◆ Extrait fourni
____
Un appel radio fut rapidement lancé et une heure plus tard un hélicoptère arriva avec des médecins et emmena les deux malheureux décédés. Puis ce fut un Dakota qui atterrit entre un balisage réalisé rapidement et rapatria les plus grands blessés. Enfin quelques ambulances rapatrièrent sur Béchar les blessés légers, dont je faisais partie, car ma coupure était en fait bien plus importante que je ne le croyais, elle nécessitait quelques points. Et je passai le reste de la journée à effectuer le trajet de retour jusqu’à Béchar inconfortablement installé dans une ambulance DODGE 4x4. Je restai quelques jours à l’infirmerie et puis je rejoignis la chambrée.
Plusieurs jours après une veillée funèbre fut organisée, à laquelle je me suis rendu, dans une chapelle ardente dans Béchar et un hommage solennel fut rendu à la compagnie au soldat de première classe DEMEURE et au soldat de deuxième classe DESVAUX. Aujourd’hui, après plus d’un demi-siècle, je pense encore à ces deux malheureux si bêtement disparus en février 1966 sur la terre d’Afrique.Le quotidien de l’atelier 2ème échelonNotre travail était en fait très simple. Il consistait à entretenir les matériels roulants à moteur. Cela allait de la 2CV du lieutenant de compagnie en passant par les tracteurs Renault et aussi beaucoup de matériels américains, les Diamond, Mack, Ward la France, GMC et aussi des command-cars tels que les Dodge 4x4, des jeeps Willys et autres. Mon préféré était le gros wrecker Ward la France que je vous montre sur la photo.
____
◆ Informations affichées

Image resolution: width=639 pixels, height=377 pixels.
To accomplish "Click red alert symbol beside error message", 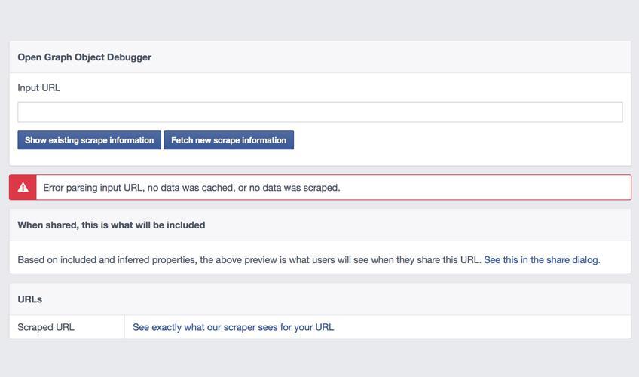I will click(23, 187).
____
◆ Consigne
Poursuivez le récit du service militaire à Béchar en reprenant juste après sa dernière phrase.

◆ Réponse
Notre limite était les démontages simples, mais nous n’allions pas au-delà. Les désossages de moteurs se faisaient à l’ESM. Nous étions commandés par le lieutenant CIÉPLUCHA qui avait succédé au lieutenant DELMAS… si ces noms vous disent quelque chose. Je me souviens que pour commander des pièces de rechange, il nous fallait remplir des bons MC10U et les confier à notre camarade DION qui était le secrétaire du lieutenant. Tant que nous n’avions pas ce bon signé nous ne pouvions rien faire, mais l’ouvrage ne manquait pas. Ce que j’appréciais, c’étaient les séances d’essais sur route. Un jour nous eûmes une remorque porte char à réviser avec son tracteur Diamond. Nous partîmes toute la journée dans le désert ce qui nous fit une belle récréation. Notre atelier était doté d’un « Lot 7 », un GBC 6x6 avec treuil et tout l’outillage de dépannage mobile et je le conduisais souvent quand j’ai eu mon permis. Au début, je conduisais sans permis, car on avait oublié de me le faire passer. Un jour, en rapportant la 2CV, après sa vidange, au Lieutenant GRASSET, ce dernier me demanda si j’avais bien le permis de conduire. Je lui répondis que non dans la mesure où je ne sortais pas du casernement. À mon arrivée, l’atelier était dans l’enceinte de la 12ème CSM et non à l’ESM. Le lieutenant me promit alors d’arranger cela. Entre temps, j’avais conduit sur de faibles distances tout ce qui avait 4 roues et un moteur, mais juste pour les déplacer dans la caserne.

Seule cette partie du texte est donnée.